Queenswood Arboretum, Herefordshire, England (forestcrafter on flickr)
I am posting Herefordshire because I am drinking Herefordshire cider AS WE SPEAK that I bought here at the airport in Gatwick which is where I am sitting as we speak. This is MAGICAL CIDER!! This cider is brilliant. It is bloody brilliant cider so cheers to Herefordshire and England in general that is what I say. It only cost a pound and ten pee except I have had three of them so that is three pounds and thirty pees.
There are these buses running past these doors where I am sitting, see, and this floaty voice above me keeps saying "Mind your head. Mind your head."
I think this is funny as shit because your mind is inside your head so how can it watch after something on the outside of itself? Anyway I just told this security fellow standing nearby this (well, I was kind of singing ‘Mind yourhead, mindyour head’and he wanted me to stop) And THEN he says to me “Did you know British cider has alcohol in it, ma’m?”
WELL I DO NOW, DUDE!!!!! AHAHAHA that is excellent. I have no idea how I am going to get to the hotel although it is just across the car park. I think the security people are discussing this amongst themselves but I CAN HEAR THEM oh yes I can.

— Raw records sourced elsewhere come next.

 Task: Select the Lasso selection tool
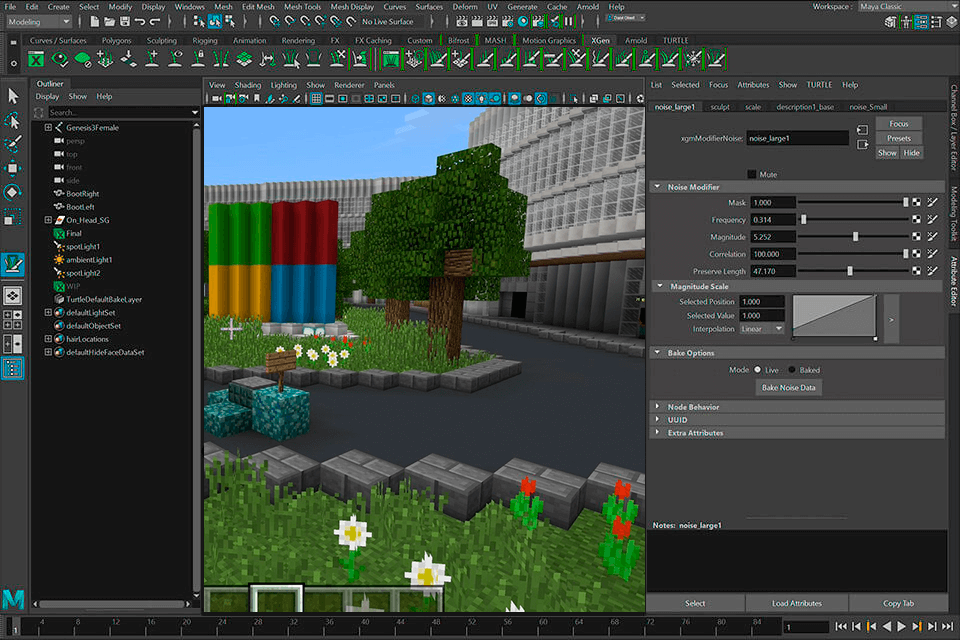coord(13,122)
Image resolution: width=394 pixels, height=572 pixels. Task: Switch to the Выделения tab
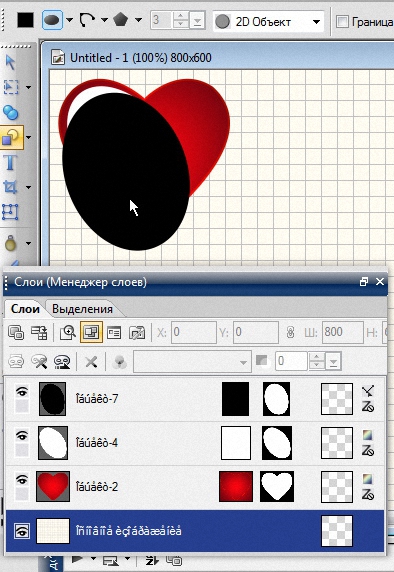[82, 309]
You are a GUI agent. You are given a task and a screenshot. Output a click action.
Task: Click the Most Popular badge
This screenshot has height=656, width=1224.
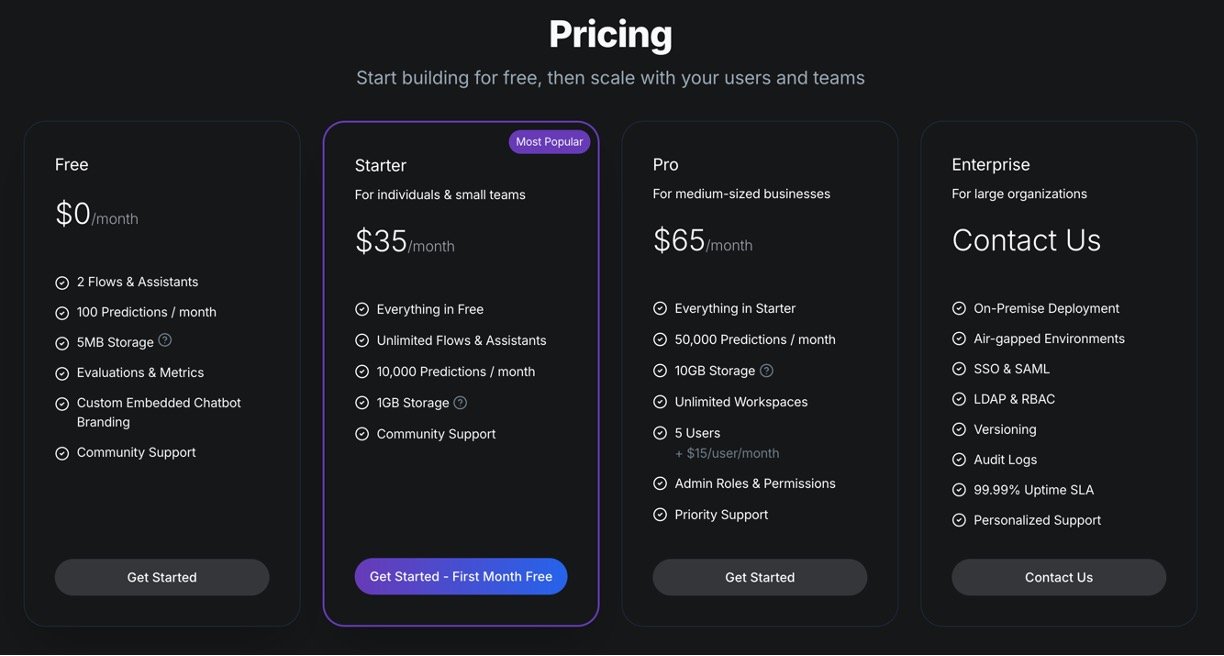(x=549, y=142)
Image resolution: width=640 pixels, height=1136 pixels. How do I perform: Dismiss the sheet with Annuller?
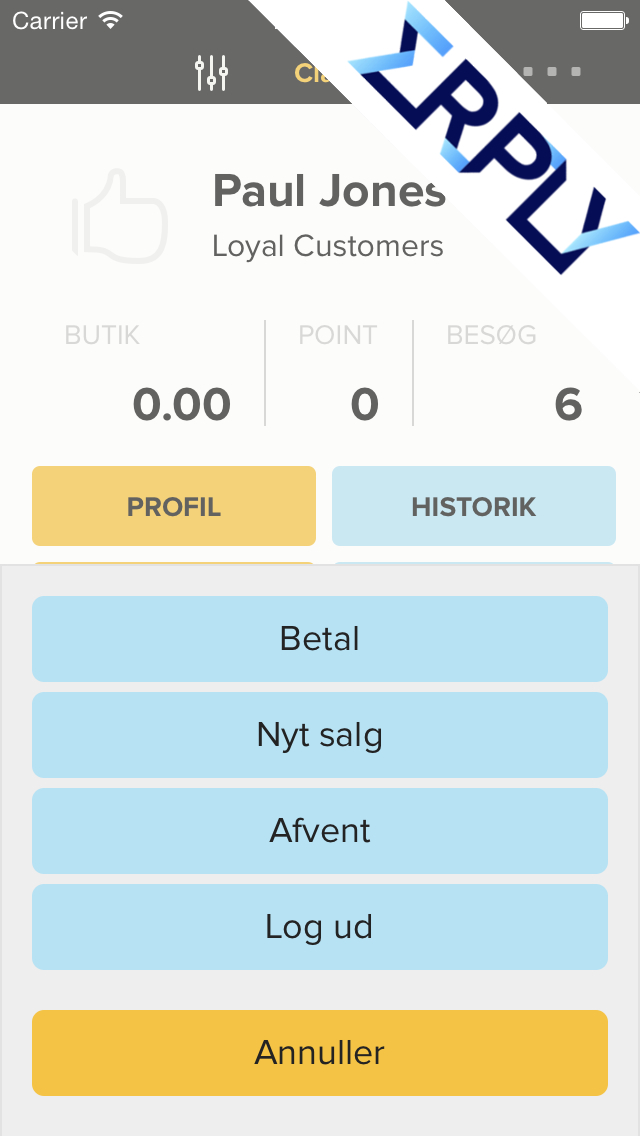320,1053
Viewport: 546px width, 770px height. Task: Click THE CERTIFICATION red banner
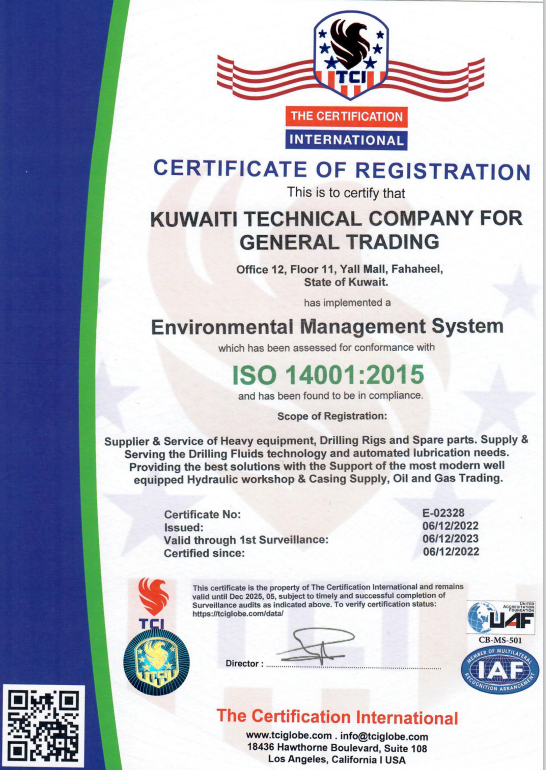click(x=346, y=117)
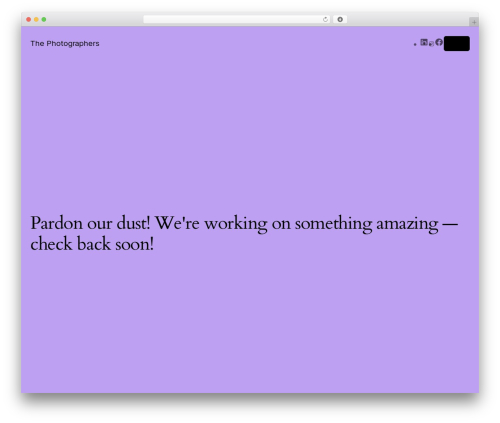Reload the page using the refresh icon
Image resolution: width=500 pixels, height=423 pixels.
(325, 20)
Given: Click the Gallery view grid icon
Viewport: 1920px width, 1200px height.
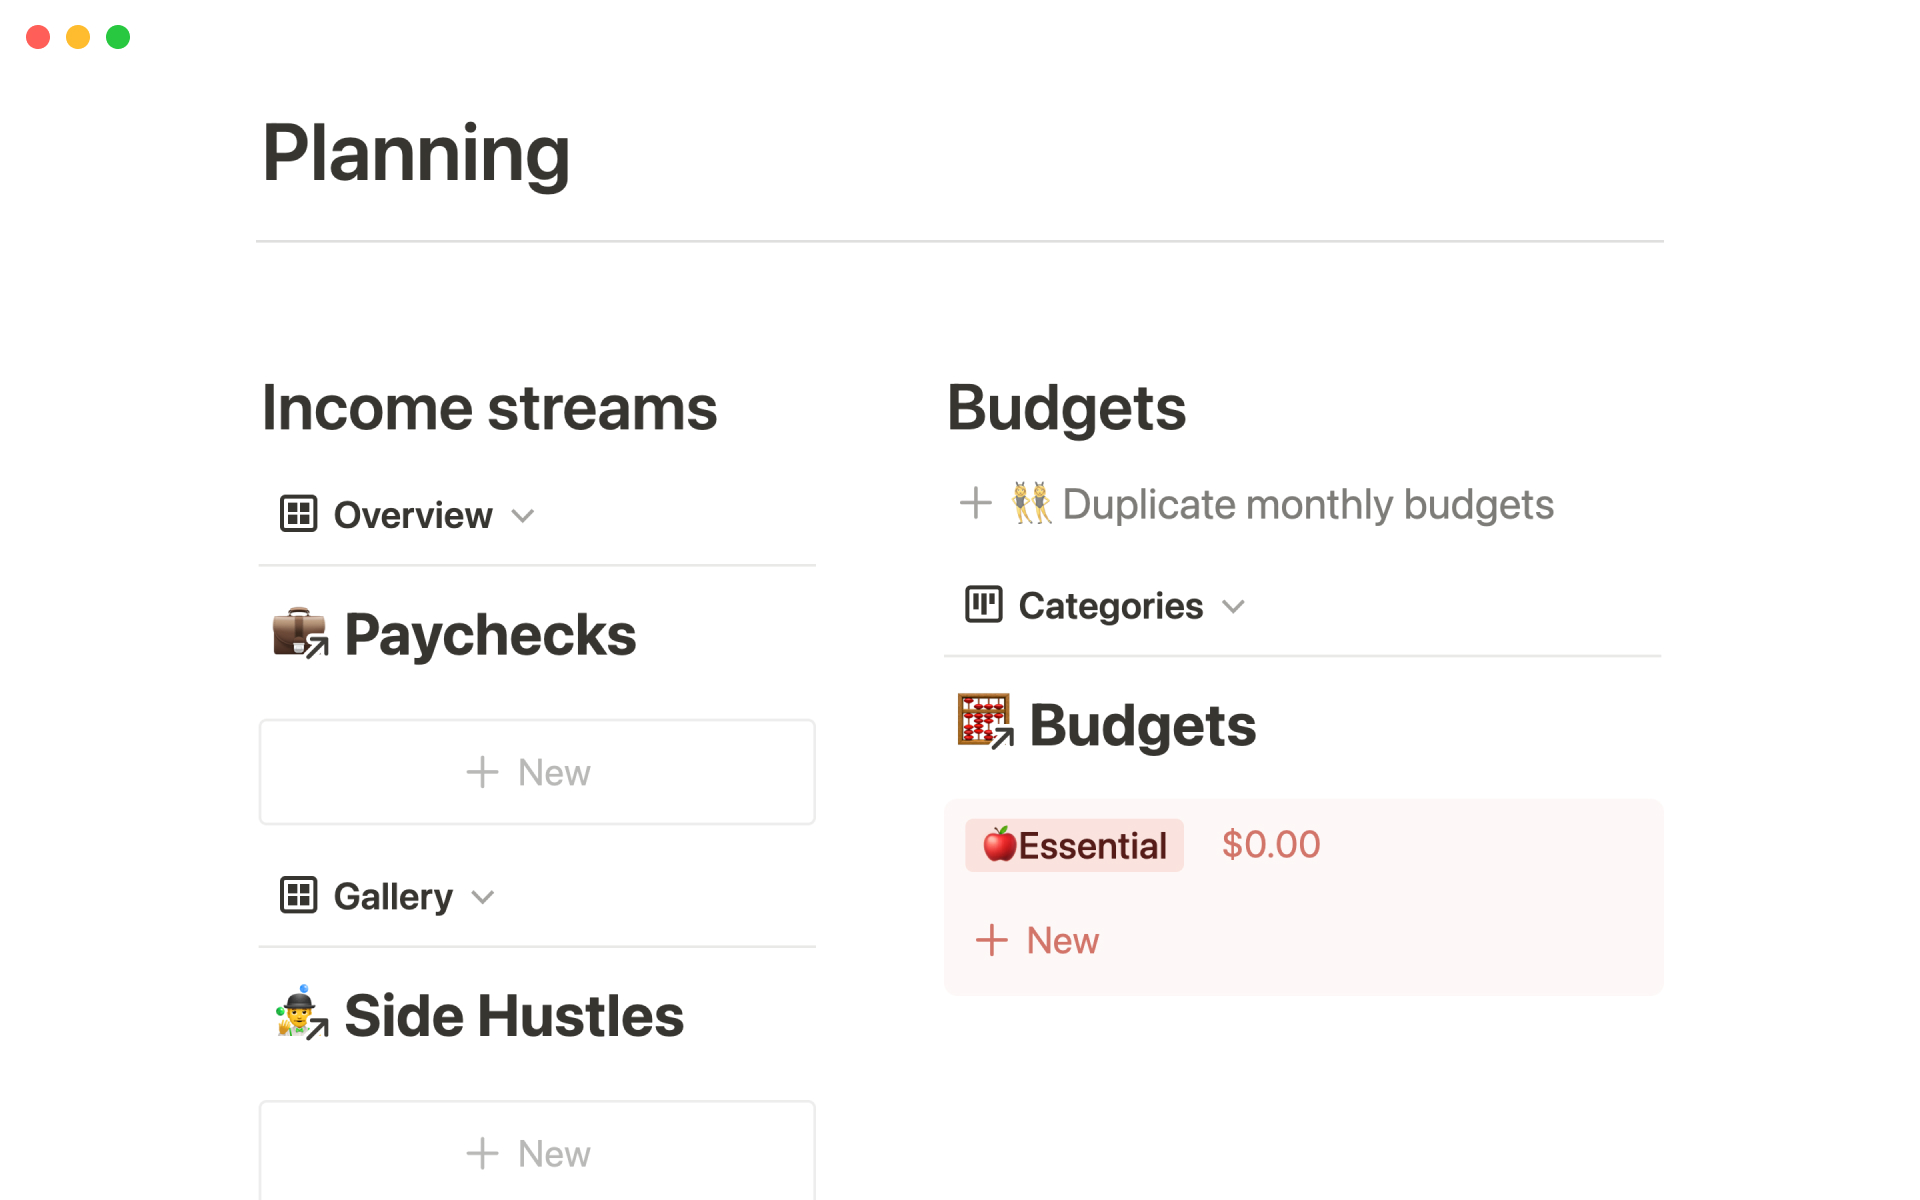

japheree said:Haha! By way of a telling cultural comparison to this, it wasn’t until I met my pet North American that I realized that Cider could come /without/ alcohol!
queenofthegeese said:Mmm… hard cider is so yummy! And three of them? Wow! ;) I’m so glad that you’ve been enjoying yourself so much. Was your husband terribly upset about that hotel stay? Or just terribly jealous like so many of us are? ;)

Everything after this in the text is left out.